Stirpe: «Cercare un partner è stato un atto di responsabilità»
«La ricerca di un partner ha avuto inizio già tre anni fa, ma solo quest’anno nel mese di marzo si sono presentate le condizioni per intavolare un discorso adeguato» dichiara Stirpe. La scelta di rivolgersi a degli investitori esterni, afferma, è nata da un forte senso di responsabilità nei confronti dei tifosi e della comunità. «A volte bisogna avere la capacità di sapersi mettere in discussione e comprendere che per crescere occorre munirsi di altri strumenti».

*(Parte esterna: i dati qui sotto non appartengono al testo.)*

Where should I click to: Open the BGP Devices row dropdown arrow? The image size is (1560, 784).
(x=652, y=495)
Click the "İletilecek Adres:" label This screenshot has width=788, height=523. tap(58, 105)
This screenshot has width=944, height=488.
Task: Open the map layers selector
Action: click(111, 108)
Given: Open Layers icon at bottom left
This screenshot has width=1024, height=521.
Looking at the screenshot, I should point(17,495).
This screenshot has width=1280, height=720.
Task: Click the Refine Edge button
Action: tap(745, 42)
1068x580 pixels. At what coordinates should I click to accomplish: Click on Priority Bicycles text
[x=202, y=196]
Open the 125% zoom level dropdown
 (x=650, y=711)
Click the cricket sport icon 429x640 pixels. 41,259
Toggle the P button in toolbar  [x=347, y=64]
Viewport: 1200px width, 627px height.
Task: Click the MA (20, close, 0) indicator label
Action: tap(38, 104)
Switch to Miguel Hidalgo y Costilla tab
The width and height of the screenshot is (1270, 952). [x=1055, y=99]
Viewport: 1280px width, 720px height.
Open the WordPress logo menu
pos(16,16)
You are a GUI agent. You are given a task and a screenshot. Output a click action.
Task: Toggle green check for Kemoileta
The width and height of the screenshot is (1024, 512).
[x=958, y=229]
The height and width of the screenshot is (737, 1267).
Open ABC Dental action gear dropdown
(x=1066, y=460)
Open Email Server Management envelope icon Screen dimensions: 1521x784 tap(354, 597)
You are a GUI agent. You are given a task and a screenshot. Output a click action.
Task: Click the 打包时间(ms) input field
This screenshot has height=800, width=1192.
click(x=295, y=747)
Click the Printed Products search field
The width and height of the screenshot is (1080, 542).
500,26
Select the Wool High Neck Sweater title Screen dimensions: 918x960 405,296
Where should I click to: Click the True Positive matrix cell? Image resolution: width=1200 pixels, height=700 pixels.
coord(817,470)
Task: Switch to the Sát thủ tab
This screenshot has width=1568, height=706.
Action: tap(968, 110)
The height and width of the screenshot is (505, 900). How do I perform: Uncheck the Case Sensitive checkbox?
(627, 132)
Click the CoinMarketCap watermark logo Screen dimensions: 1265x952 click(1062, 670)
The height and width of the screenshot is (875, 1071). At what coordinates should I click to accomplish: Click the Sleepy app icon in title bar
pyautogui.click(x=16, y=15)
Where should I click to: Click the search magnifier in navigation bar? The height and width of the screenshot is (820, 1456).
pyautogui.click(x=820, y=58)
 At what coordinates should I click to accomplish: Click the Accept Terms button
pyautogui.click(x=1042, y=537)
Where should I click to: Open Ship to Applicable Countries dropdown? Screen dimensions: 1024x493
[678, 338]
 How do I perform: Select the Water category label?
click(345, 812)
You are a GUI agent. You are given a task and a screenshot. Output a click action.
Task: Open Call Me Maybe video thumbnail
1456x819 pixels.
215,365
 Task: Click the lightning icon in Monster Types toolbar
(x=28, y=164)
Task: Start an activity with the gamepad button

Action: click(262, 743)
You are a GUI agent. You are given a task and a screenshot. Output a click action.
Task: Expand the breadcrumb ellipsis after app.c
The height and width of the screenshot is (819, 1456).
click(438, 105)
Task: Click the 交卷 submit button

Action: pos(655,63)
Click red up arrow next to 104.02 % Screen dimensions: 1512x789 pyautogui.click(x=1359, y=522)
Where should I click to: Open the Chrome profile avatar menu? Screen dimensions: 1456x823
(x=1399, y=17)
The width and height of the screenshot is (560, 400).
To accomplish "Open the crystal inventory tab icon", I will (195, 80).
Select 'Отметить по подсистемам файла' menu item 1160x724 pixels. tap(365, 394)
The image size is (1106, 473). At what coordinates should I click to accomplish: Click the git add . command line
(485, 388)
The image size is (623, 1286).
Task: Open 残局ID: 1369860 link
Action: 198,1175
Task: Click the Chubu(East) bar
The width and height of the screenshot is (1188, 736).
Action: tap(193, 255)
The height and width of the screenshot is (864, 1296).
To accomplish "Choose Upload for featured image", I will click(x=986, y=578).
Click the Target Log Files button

Il primo obiettivo di questa nuova sinergia è già stato fissato: rimanere per la prima volta un altro anno in Serie A. «Questa quarta opportunità nella massima serie va percorsa in modo diverso rispetto alle precedenti. Il nostro intento, però, è quello di non snaturare la società».
Poi sul calciomercato dichiara: «Avremo sicuramente delle risorse aggiuntive importanti, ma andranno utilizzate bene. È importante il risultato, ma la cosa più importante è la salute della società, verranno fatti passi proporzionati alle gambe.»
L’ingresso del fondo Clara Vista
Poco dopo, hanno fatto il loro ingresso in sala stampa i tre membri facenti parte del consiglio d’amministrazione di Clara Vista: Robert Gold, Charlie Lambropoulos e Wills Hapworth. «Siamo veramente lieti e grati di poter collaborare con una squadra che ha una leadership straordinaria come il Frosinone. Riconosciamo che il club abbia costruito una base molto solida di eccellenza, sia sul campo che per la comunità.» ha esordito Gold.
Cos’è, però, che ha fatto sì che i manager del fondo statunitense scegliessero proprio il Frosinone Calcio? La risposta la fornisce Gold stesso, raccontando: «Eravamo qui, in tribuna, seduti a guardare Frosinone-Palermo. C’era il tramonto e una vista meravigliosa sulle colline. Ci siamo guardati intorno e abbiamo visto una fanbase di tifosi splendida, sorretta da una società di successo. È questo che ci ha fatto innamorare».